Retype all of the following material line for line, with no changes.

— Begin Input —

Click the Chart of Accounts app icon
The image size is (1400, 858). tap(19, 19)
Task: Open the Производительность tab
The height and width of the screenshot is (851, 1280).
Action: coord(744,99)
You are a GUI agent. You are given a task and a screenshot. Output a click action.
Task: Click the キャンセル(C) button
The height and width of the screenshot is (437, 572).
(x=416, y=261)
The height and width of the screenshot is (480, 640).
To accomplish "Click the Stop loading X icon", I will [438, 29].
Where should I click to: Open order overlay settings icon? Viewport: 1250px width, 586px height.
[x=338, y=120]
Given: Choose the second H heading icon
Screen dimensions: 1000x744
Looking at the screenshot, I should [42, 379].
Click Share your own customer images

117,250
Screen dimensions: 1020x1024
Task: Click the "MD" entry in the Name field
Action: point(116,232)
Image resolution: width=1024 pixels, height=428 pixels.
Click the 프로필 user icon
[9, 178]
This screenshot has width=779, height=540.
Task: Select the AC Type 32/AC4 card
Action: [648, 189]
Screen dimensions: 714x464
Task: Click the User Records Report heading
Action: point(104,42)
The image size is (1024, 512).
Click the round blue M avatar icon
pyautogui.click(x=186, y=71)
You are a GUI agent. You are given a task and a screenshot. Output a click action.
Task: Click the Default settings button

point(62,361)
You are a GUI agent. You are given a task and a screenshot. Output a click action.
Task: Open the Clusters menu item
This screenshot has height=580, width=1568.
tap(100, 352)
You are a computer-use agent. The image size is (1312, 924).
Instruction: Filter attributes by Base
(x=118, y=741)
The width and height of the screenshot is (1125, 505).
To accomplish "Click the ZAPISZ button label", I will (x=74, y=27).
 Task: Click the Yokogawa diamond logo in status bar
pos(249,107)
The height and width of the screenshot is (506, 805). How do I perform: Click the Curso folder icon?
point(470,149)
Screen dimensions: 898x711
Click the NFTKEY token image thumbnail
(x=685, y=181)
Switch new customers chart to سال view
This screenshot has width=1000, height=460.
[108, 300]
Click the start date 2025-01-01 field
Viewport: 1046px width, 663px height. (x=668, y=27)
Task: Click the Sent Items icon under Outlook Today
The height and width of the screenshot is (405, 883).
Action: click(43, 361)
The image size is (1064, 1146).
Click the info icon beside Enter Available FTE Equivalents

— End Input —

▸ **Reply**:
Click the Chart of Accounts app icon
The image size is (1400, 858). tap(19, 19)
Task: Open the Производительность tab
The height and width of the screenshot is (851, 1280).
Action: coord(744,99)
You are a GUI agent. You are given a task and a screenshot. Output a click action.
Task: Click the キャンセル(C) button
The height and width of the screenshot is (437, 572).
(x=416, y=261)
The height and width of the screenshot is (480, 640).
To accomplish "Click the Stop loading X icon", I will [438, 29].
Where should I click to: Open order overlay settings icon? Viewport: 1250px width, 586px height.
[x=338, y=120]
Given: Choose the second H heading icon
Screen dimensions: 1000x744
Looking at the screenshot, I should [42, 379].
Click Share your own customer images

117,250
Screen dimensions: 1020x1024
Task: Click the "MD" entry in the Name field
Action: point(116,232)
Image resolution: width=1024 pixels, height=428 pixels.
Click the 프로필 user icon
[9, 178]
This screenshot has width=779, height=540.
Task: Select the AC Type 32/AC4 card
Action: [648, 189]
Screen dimensions: 714x464
Task: Click the User Records Report heading
Action: point(104,42)
The image size is (1024, 512).
Click the round blue M avatar icon
pyautogui.click(x=186, y=71)
You are a GUI agent. You are given a task and a screenshot. Output a click action.
Task: Click the Default settings button

point(62,361)
You are a GUI agent. You are given a task and a screenshot. Output a click action.
Task: Open the Clusters menu item
This screenshot has height=580, width=1568.
tap(100, 352)
You are a computer-use agent. The image size is (1312, 924).
Instruction: Filter attributes by Base
(x=118, y=741)
The width and height of the screenshot is (1125, 505).
To accomplish "Click the ZAPISZ button label", I will (x=74, y=27).
 Task: Click the Yokogawa diamond logo in status bar
pos(249,107)
The height and width of the screenshot is (506, 805). How do I perform: Click the Curso folder icon?
point(470,149)
Screen dimensions: 898x711
Click the NFTKEY token image thumbnail
(x=685, y=181)
Switch new customers chart to سال view
This screenshot has width=1000, height=460.
[108, 300]
Click the start date 2025-01-01 field
Viewport: 1046px width, 663px height. (x=668, y=27)
Task: Click the Sent Items icon under Outlook Today
The height and width of the screenshot is (405, 883).
Action: click(43, 361)
The image size is (1064, 1146).
Click the info icon beside Enter Available FTE Equivalents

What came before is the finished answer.